I'm trying to use the Elastic-Net algorithm implemented in Cleverhans to generate adversarial samples in a classification task. The main problem is that i'm trying to use it in a way to obtain an higher confidence at classification time on a target class (different from the original one) but i'm not able to reach good results. The system that i'm trying to fool is a DNN with a softmax output on 10 classes.
For instance:
This is the code that i'm actually using to generate adversarial samples.
ead_params = { 'binary_search_steps':9, 'max_iterations':100 , 'learning_rate':0.001, 'clip_min':0,'clip_max':1,'y_target':target}
adv_x = image
founded_adv = False
threshold = 0.9
wrap = KerasModelWrapper(model)
ead = ElasticNetMethod(wrap, sess=sess)
while (not founded_adv):
adv_x = ead.generate_np(adv_x, **ead_params)
prediction = model.predict(adv_x).tolist()

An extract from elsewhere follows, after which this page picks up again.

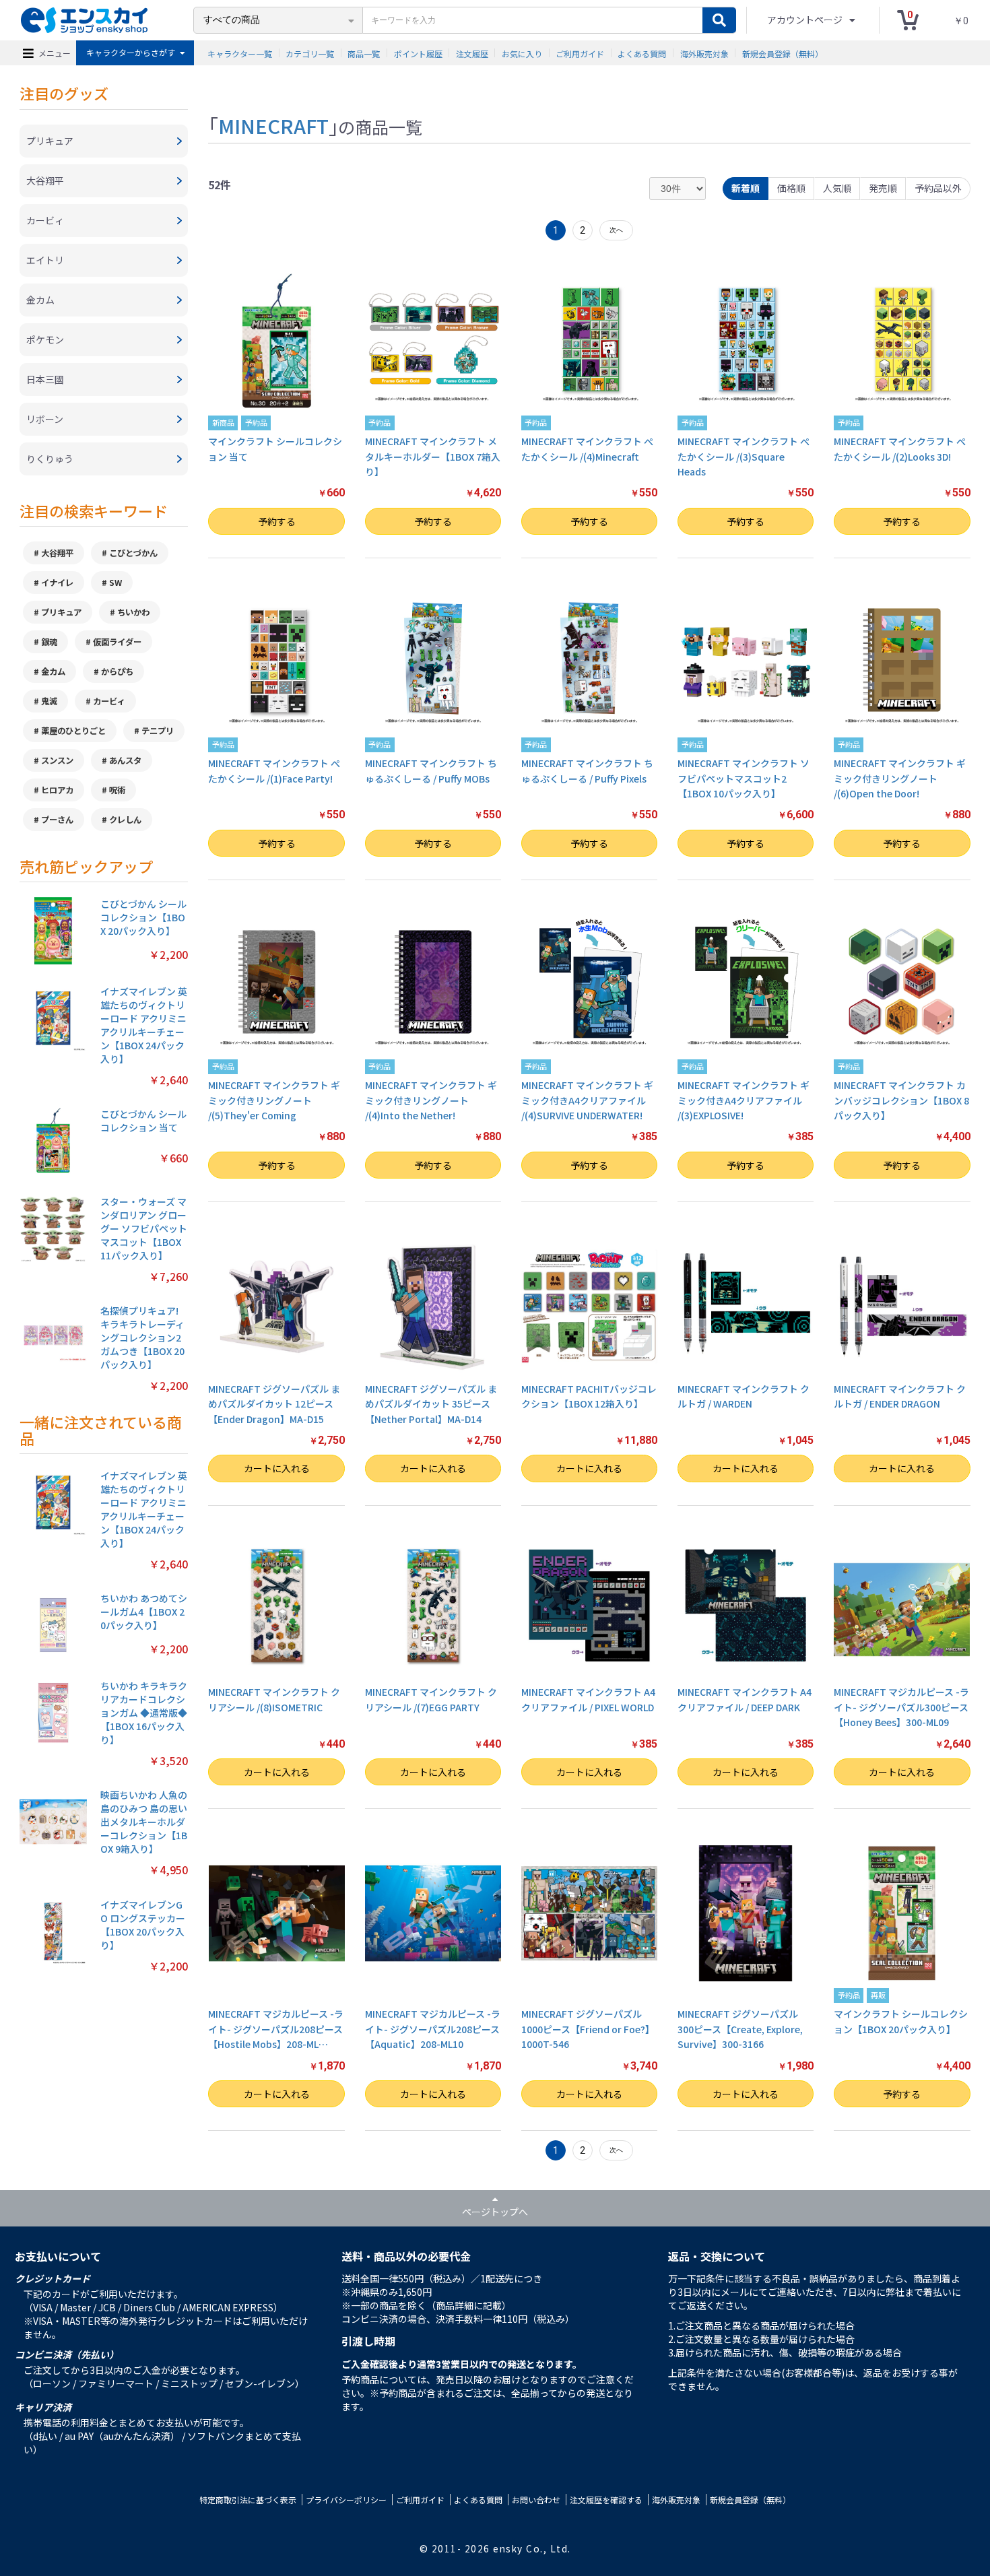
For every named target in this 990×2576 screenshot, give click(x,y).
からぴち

pred_class = np.argmax(prediction[0])
confidence = prediction[0][pred_class]
if (pred_class == 0 and confidence >= threshold):
founded_adv = True
The while loop may generate a sample until the target class is reached with a confidence greater than 90%. This code actually works with FGSM and Madry, but runs infinitely using EAD.
Library version:
Tensorflow: 2.2.0 Keras: 2.4.3 Cleverhans: 2.0.0-451ccecad450067f99c333fc53592201
Anyone can help me ?
Thanks a lot.
For anyone intrested in this problem the previous code can be modified in this way to works properly:
FIRST SOLUTION:
prediction = model.predict(image)
initial_predicted_class = np.argmax(prediction[0])
ead_params = { 'binary_search_steps':9, 'max_iterations':100 , 'learning_rate':0.001,'confidence':1, 'clip_min':0,'clip_max':1,'y_target':target}
adv_x = image
founded_adv = False
threshold = 0.9
wrap = KerasModelWrapper(model)
ead = ElasticNetMethod(wrap, sess=sess)
while (not founded_adv):
adv_x = ead.generate_np(adv_x, **ead_params)
prediction = model.predict(adv_x).tolist()
pred_class = np.argmax(prediction[0])
confidence = prediction[0][pred_class]
if (pred_class == initial_pred_class and confidence >= threshold):
founded_adv = True
else:
ead_params['confidence'] += 1
Using the confidence parameter implemented in the library. Actually we increase by 1 the confidence parameter if the probability of the target class does not increase.
SECOND SOLUTION :
prediction = model.predict(image)
initial_predicted_class = np.argmax(prediction[0])
ead_params = {'beta':5e-3 , 'binary_search_steps':6, 'max_iterations':10 , 'learning_rate':3e-2, 'clip_min':0,'clip_max':1}
threshold = 0.96
adv_x = image
founded_adv = False
wrap = KerasModelWrapper(model)
ead = ElasticNetMethod(wrap, sess=sess)
while (not founded_adv):
eps_hyp = 0.5
new_adv_x = ead.generate_np(adv_x, **ead_params)
pert = new_adv_x-adv_x
new_adv_x = adv_x - eps_hyp*pert
new_adv_x = (new_adv_x - np.min(new_adv_x)) / (np.max(new_adv_x) - np.min(new_adv_x))
adv_x = new_adv_x
prediction = model.predict(new_adv_x).tolist()
pred_class = np.argmax(prediction[0])
confidence = prediction[0][pred_class]
print(pred_class)
print(confidence)
if (pred_class == initial_predicted_class and confidence >= threshold):
founded_adv = True
In the second solution there are the following modification to the original code:
-Initial_predicted_class is the class predicted by the model on the benign sample ( "0" for our example ).
-In the parameters of the algorithm (ead_params) we don't insert the target class.
-Then we can obtain the perturbation given by the algorithm calculating pert = new_adv_x - adv_x where "adv_x" is the original image (in the first step of the for loop), and new_adv_x is the perturbed sample generated by the algorithm.
-The previous operation is useful because the EAD original alghoritm calculate the perturbation to maximize the loss w.r.t the class "0", but in our case we want to minimize it.
-So, we can calculate the new perturbed image as new_adv_x = adv_x - eps_hyp*pert (where the eps_hyp is an epsilon hyperparameter that i've introduced to reduce the perturbation), and than we normalize the new perturbed image.
-I've tested the code for a large number of images, and the the confidence always increase, so i think that can be a good solution for this purpose.
I think that the second solution allow to obtain finer perturbation.